WRITTEN INSTRUCTION =
Starting with the line with "3D toolbar icon" and going on through the line with "coord(166,136)", rewrite that stretch of the listing below as a JSON list of strings, one string per line, with blank lines left out.

INFORMATION SUPPLIED =
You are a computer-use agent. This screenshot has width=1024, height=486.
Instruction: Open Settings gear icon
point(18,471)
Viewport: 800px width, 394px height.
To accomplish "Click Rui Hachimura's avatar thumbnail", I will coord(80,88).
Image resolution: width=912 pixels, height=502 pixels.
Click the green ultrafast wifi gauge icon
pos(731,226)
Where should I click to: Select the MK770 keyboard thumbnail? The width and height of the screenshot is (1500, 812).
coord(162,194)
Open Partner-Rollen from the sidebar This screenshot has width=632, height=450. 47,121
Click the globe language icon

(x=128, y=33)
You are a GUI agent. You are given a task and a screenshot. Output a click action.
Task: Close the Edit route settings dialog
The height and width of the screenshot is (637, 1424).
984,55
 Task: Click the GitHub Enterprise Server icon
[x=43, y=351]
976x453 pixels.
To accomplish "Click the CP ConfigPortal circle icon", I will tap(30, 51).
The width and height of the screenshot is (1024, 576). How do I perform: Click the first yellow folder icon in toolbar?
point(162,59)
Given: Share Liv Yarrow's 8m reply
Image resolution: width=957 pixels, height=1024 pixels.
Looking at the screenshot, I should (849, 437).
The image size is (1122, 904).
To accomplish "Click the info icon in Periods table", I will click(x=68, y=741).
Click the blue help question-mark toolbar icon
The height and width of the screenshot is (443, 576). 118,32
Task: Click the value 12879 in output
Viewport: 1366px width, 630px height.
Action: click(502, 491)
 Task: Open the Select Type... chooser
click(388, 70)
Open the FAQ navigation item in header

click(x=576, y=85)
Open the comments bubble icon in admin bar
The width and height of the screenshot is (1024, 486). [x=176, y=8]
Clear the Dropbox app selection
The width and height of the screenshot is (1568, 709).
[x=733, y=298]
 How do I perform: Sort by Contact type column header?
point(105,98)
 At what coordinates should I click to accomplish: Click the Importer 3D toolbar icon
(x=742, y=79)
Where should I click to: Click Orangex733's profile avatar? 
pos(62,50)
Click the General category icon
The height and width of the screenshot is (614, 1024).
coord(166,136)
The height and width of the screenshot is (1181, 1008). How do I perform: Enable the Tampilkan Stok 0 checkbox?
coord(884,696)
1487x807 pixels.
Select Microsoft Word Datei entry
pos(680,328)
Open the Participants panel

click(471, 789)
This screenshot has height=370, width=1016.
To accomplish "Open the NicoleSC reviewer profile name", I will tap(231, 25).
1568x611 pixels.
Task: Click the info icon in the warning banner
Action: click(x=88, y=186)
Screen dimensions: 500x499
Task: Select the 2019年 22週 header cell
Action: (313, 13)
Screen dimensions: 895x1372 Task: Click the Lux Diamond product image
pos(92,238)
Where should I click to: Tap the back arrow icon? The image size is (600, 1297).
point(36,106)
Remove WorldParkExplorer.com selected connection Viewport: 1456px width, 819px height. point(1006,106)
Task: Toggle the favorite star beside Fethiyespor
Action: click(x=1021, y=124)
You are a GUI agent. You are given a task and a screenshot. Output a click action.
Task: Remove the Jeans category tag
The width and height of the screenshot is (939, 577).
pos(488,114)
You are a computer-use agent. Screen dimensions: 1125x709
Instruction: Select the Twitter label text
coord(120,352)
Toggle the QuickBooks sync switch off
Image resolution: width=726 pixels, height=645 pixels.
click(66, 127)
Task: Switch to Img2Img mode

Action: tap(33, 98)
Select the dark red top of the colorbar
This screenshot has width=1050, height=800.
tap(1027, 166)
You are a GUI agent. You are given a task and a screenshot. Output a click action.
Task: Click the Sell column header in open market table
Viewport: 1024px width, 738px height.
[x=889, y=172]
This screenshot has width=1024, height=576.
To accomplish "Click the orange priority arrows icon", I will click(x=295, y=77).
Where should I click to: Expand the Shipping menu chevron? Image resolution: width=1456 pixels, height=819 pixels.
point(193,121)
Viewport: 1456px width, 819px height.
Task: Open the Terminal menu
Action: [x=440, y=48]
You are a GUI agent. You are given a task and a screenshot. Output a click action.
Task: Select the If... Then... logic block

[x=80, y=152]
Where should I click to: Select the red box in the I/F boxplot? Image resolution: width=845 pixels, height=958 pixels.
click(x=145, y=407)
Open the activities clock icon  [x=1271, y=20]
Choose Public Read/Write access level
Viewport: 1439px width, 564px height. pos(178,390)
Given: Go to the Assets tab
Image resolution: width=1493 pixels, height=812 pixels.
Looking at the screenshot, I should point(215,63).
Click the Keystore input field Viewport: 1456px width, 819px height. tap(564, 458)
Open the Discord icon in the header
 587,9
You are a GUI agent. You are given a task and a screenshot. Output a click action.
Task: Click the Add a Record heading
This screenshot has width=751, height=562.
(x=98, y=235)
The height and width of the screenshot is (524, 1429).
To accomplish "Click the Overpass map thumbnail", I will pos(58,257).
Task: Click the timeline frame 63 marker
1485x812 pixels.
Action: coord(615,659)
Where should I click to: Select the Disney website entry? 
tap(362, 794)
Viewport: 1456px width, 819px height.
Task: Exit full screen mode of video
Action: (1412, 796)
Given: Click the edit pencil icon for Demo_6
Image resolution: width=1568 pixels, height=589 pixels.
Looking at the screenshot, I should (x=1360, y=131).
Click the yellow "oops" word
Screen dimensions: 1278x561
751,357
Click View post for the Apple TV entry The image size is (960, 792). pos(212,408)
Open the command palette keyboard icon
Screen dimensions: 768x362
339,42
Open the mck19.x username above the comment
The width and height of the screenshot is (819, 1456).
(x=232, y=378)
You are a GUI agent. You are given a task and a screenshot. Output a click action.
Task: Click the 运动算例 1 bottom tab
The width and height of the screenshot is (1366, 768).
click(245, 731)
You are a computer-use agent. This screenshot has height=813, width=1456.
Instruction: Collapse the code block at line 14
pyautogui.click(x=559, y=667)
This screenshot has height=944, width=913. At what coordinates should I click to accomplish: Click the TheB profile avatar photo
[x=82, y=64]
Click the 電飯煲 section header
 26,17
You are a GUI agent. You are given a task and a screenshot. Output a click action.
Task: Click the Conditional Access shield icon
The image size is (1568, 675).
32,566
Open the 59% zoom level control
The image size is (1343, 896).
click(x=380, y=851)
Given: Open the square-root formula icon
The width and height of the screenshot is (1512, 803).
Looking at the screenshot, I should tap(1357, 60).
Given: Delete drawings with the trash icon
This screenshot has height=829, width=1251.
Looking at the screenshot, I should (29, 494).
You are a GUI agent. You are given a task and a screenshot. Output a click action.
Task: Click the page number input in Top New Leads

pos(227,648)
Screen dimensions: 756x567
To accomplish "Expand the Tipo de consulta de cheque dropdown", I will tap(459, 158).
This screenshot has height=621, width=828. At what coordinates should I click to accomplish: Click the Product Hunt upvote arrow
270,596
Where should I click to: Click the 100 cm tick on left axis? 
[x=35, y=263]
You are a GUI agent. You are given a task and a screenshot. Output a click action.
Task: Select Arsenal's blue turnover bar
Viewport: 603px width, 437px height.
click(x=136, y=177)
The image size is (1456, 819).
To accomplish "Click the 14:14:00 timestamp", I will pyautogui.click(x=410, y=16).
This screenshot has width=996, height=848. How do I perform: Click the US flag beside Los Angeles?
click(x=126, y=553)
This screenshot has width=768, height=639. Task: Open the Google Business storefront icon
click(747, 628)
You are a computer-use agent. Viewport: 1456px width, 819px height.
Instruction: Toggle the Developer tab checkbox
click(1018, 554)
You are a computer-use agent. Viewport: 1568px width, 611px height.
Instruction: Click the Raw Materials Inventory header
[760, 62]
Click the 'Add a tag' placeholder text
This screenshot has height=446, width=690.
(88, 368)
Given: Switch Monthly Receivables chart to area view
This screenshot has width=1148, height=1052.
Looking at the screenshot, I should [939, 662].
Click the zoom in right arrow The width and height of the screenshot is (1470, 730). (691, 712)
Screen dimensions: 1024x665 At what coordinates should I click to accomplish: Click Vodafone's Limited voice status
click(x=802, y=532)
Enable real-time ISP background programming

FINISHED EXERCISE =
[
  " At what coordinates should I click to accomplish: Click the Importer 3D toolbar icon",
  "(x=742, y=79)",
  "Where should I click to: Click Orangex733's profile avatar? ",
  "pos(62,50)",
  "Click the General category icon",
  "The height and width of the screenshot is (614, 1024).",
  "coord(166,136)"
]